Jagdsaison für Kassen – nicht alle freut‘s

Rund 220 Millionen Franken geben die Krankenkassen laut einer Studie jährlich aus, um Kundschaft zu werben. Besonders aktiv und nicht zur Freude aller sind sie im Herbst, wenn die Fristen zum kunterbunten Kassenwechsel laufen. Hunderttausende tun dies. Die Versicherungen sehen sich bestätigt.

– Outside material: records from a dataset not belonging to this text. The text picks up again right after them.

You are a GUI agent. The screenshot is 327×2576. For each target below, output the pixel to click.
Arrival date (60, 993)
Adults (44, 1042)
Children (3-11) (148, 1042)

Karten verschiedener Krankenkassen.

Bildlegende: Darf es etwas günstiger sein? Die herbstliche Hatz auf Prämienzahler lassen sich die Kassen einiges kosten. Keystone

Immer im Herbst laufen die Werbeaktionen der Krankenkassen auf Hochtouren – per Post oder mit einem Telefonanruf nach Feierabend. Sie stören damit auch Menschen, die gar keine Werbung wünschen. «Wir beobachten leider nicht, dass die Kassen vorsichtiger wären und nur noch dort Leute kontaktieren, wo sie berechtigt sind», stellt Sara Stalder von der Stiftung für Konsumentenschutz fest. Die Belästigung durch das Telefonmarketing gehe munter weiter.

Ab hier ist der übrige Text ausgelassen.